> **TEXTE DU DOCUMENT**
>>>>>
§5 Les risques inhérents au LBO
Si le fort taux d'endettement a des avantages, il a aussi des
inconvénients. Durant la deuxième moitié des années
80 environ un tiers des LBO ont été mis en cessation de
paiement . Plusieurs explications ont été avancées,
la plus communément admise est celle de la surévaluation des
firmes cible lors des rachats. Les très bonnes performances des LBO lors
de la première moitié des années 80 ont été
à l'origine de la multiplication du nombre d'offreurs potentiels,
précisons que les enchères pour le rachat de firmes ont
été nombreuses à cette époque. Les offreur se sont
véritablement affrontés, ce qui les a conduits à
surévaluer les cibles ( Holmstrom et Kaplan 2001) .
En matière de LBO il n'existe pas de règle
absolue pour déterminer le levier optimal ; on est dans le domaine
du sur mesure (Chérif 2004). Ces rachats, lors desquels les cibles ont
été surévaluées, ont été à
l'origine de montages financiers trop tendus. Il est arrivé que le
montant de la dette soit dix fois supérieur à celui des capitaux
propres (Jensen 1988). Dans ces circonstances, les dividendes remontés
au holding sont si élevés que la firme ne peut financer son BFR
ou des investissements nécessaires au maintient et au
développement de son activité .
<<<<<
> **CONSIGNE 1**
D'après le texte sur les risques du LBO, pourquoi les firmes cibles ont-elles été surévaluées lors des rachats ? Répondez en une à trois phrases.
> **CONSIGNE 2**
Citez fidèlement le passage du texte sur les risques du LBO qui commence à « En matière de » et se termine à « son activité . ».

> **DONNÉES FOURNIES**
>>>>>
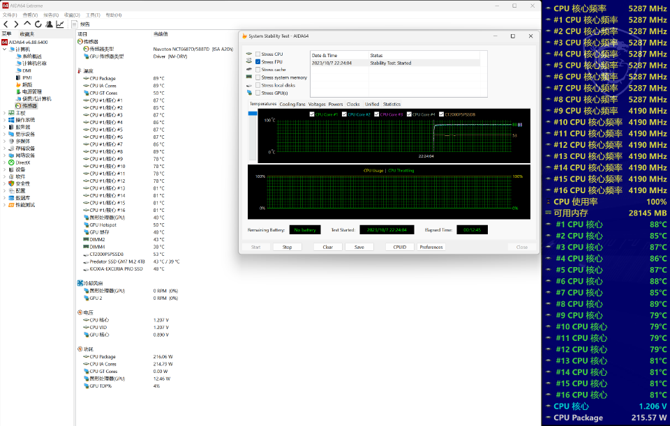The width and height of the screenshot is (670, 426).
Task: Uncheck the Stress FPU checkbox
Action: click(258, 62)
<<<<<
> **RÉPONSE ATTENDUE 1**
Les très bonnes performances des LBO durant la première moitié des années 80 ont multiplié le nombre d'offreurs potentiels, et les enchères pour le rachat de firmes ont été nombreuses à cette époque. Ces offreurs se sont véritablement affrontés, ce qui les a conduits à surévaluer les cibles.

> **RÉPONSE ATTENDUE 2**
En matière de LBO il n'existe pas de règle
absolue pour déterminer le levier optimal ; on est dans le domaine
du sur mesure (Chérif 2004). Ces rachats, lors desquels les cibles ont
été surévaluées, ont été à
l'origine de montages financiers trop tendus. Il est arrivé que le
montant de la dette soit dix fois supérieur à celui des capitaux
propres (Jensen 1988). Dans ces circonstances, les dividendes remontés
au holding sont si élevés que la firme ne peut financer son BFR
ou des investissements nécessaires au maintient et au
développement de son activité .